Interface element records
------------------------------------
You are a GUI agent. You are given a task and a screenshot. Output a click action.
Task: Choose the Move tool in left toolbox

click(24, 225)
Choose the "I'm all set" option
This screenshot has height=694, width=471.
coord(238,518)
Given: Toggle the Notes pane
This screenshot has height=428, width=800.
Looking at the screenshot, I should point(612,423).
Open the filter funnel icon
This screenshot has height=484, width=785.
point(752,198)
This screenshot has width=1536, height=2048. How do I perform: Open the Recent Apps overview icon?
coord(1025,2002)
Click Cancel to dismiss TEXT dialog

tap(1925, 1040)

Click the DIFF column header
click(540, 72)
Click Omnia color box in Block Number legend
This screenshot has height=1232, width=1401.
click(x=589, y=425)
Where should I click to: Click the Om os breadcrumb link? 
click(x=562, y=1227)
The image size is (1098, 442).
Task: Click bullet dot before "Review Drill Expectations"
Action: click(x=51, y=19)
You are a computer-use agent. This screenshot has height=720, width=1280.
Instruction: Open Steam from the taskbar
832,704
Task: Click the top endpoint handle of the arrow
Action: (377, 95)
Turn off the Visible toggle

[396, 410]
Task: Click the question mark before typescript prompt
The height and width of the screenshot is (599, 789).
------------------------------------
Exercise instructions>
Copy out every line of the listing above exactly, including its coordinates.

Task response>
You are a GUI agent. You are given a task and a screenshot. Output a click action.
Task: Choose the Move tool in left toolbox

click(24, 225)
Choose the "I'm all set" option
This screenshot has height=694, width=471.
coord(238,518)
Given: Toggle the Notes pane
This screenshot has height=428, width=800.
Looking at the screenshot, I should point(612,423).
Open the filter funnel icon
This screenshot has height=484, width=785.
point(752,198)
This screenshot has width=1536, height=2048. How do I perform: Open the Recent Apps overview icon?
coord(1025,2002)
Click Cancel to dismiss TEXT dialog

tap(1925, 1040)

Click the DIFF column header
click(540, 72)
Click Omnia color box in Block Number legend
This screenshot has height=1232, width=1401.
click(x=589, y=425)
Where should I click to: Click the Om os breadcrumb link? 
click(x=562, y=1227)
The image size is (1098, 442).
Task: Click bullet dot before "Review Drill Expectations"
Action: click(x=51, y=19)
You are a computer-use agent. This screenshot has height=720, width=1280.
Instruction: Open Steam from the taskbar
832,704
Task: Click the top endpoint handle of the arrow
Action: (377, 95)
Turn off the Visible toggle

[396, 410]
Task: Click the question mark before typescript prompt
The height and width of the screenshot is (599, 789).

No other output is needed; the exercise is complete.